◆ **Provided information**
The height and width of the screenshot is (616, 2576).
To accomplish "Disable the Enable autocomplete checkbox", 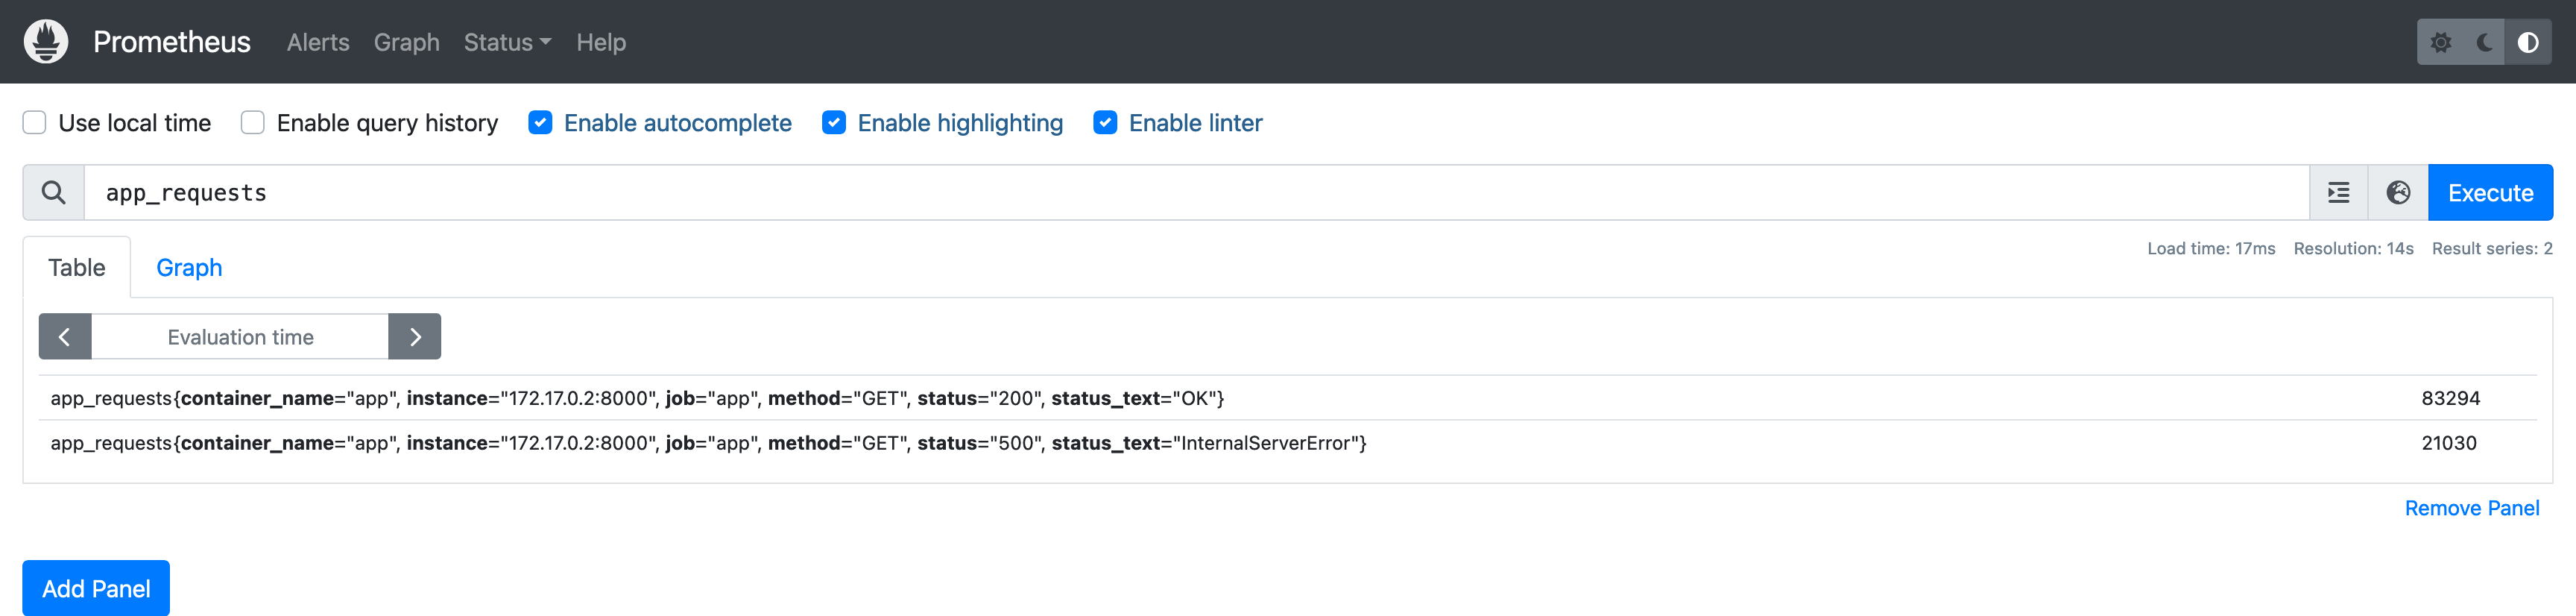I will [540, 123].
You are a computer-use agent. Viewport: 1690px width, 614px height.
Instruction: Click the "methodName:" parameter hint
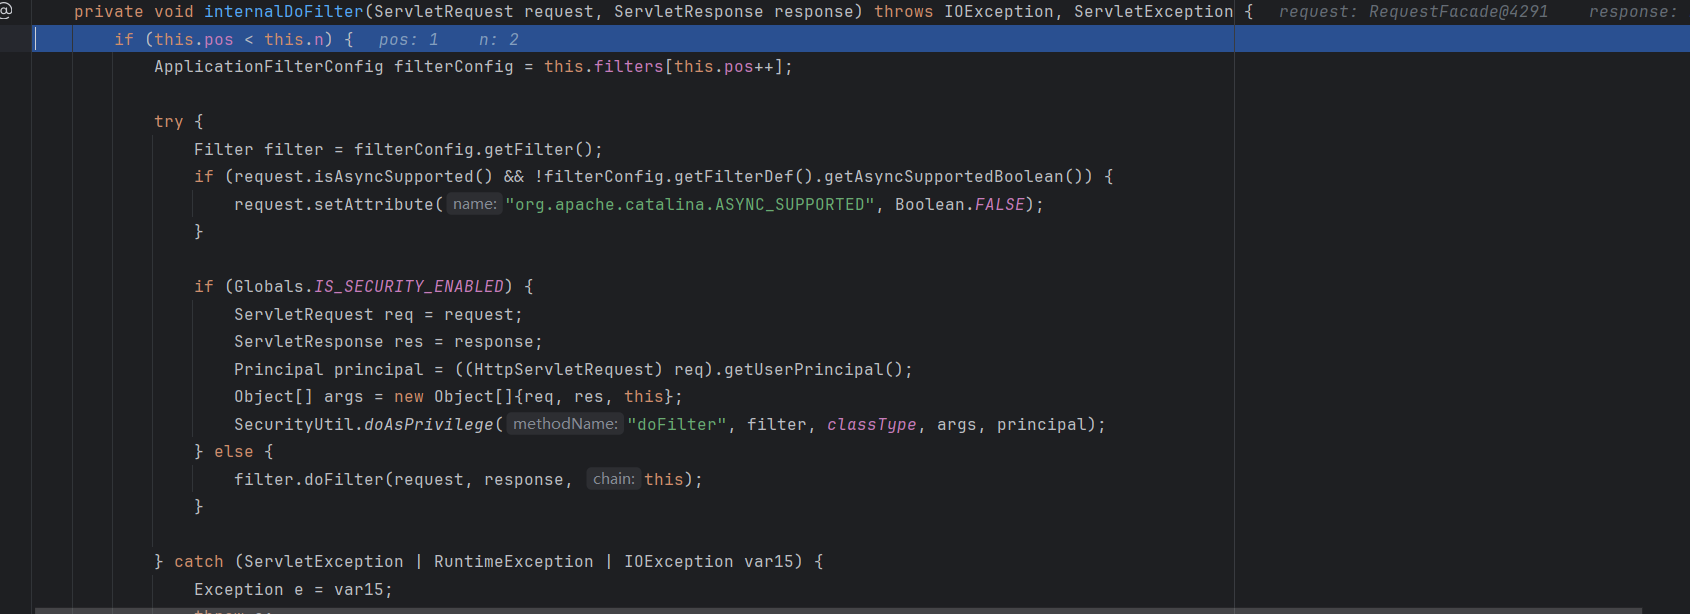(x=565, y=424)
* * *
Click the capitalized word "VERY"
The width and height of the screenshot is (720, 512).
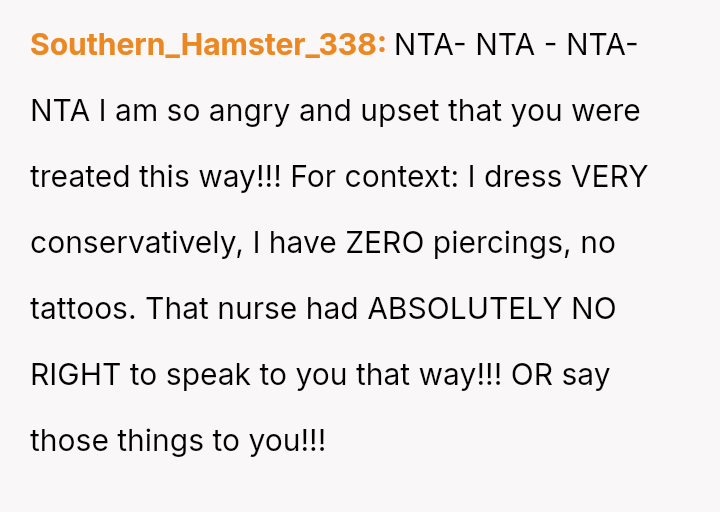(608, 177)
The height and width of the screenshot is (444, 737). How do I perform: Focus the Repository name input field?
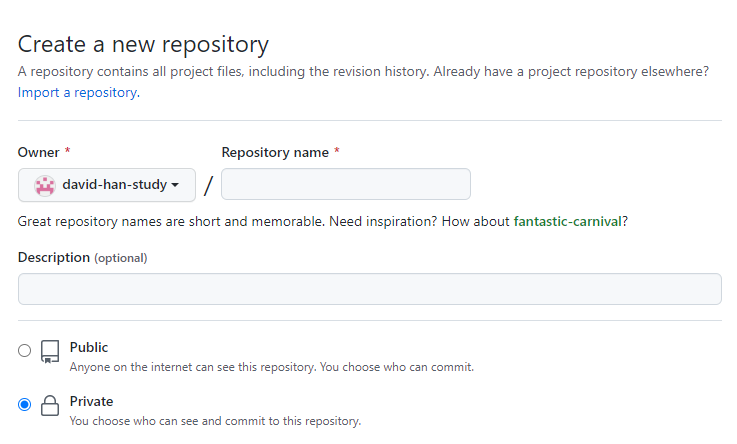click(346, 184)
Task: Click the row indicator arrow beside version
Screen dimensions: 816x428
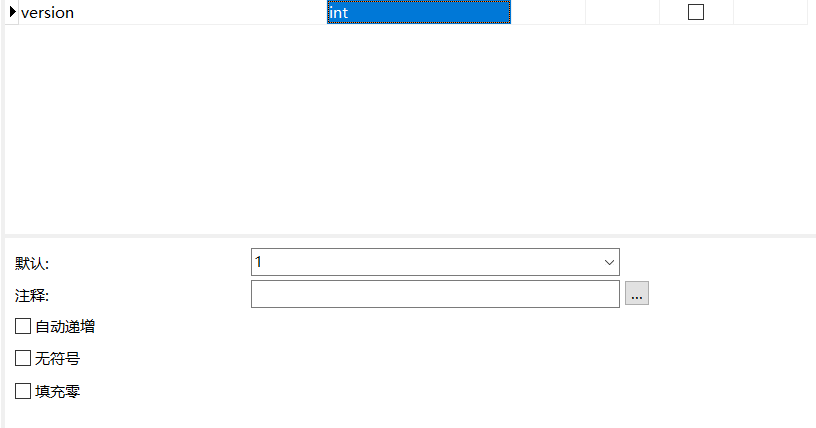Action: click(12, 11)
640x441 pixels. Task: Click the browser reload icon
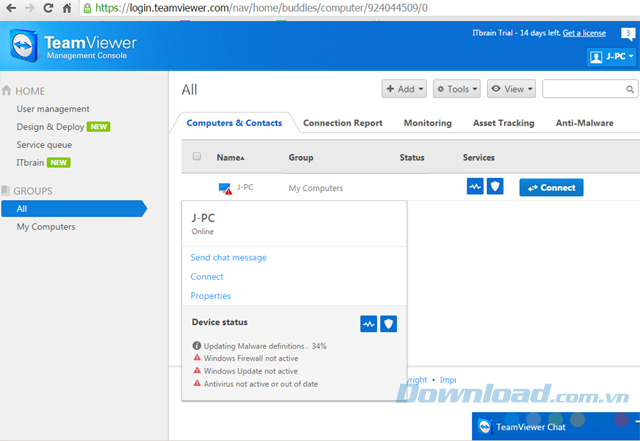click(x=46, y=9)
---
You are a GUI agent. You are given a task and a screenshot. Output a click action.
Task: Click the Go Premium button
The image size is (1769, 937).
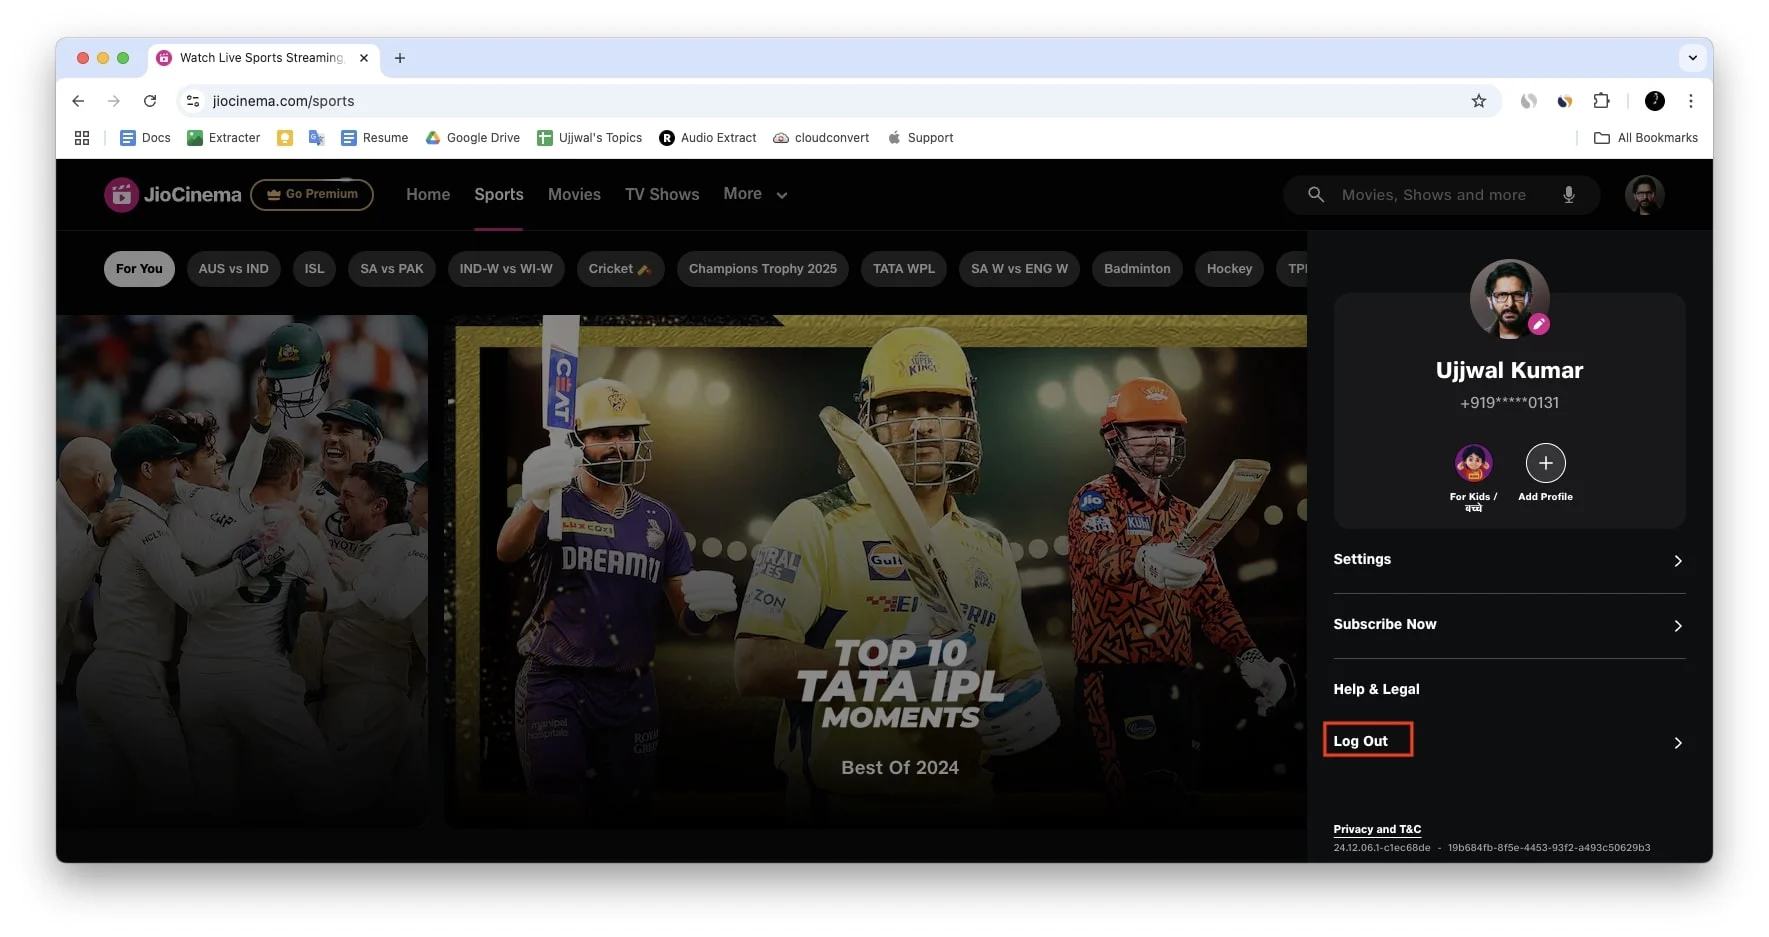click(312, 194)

◆ **Try it**
What lines in the entries above hold "agent"? Copy every one.

◆ **Written answer**
You are a computer-use agent. Viewport: 1690px width, 614px height.
You are a GUI agent. You are given a task and a screenshot. Output a click action.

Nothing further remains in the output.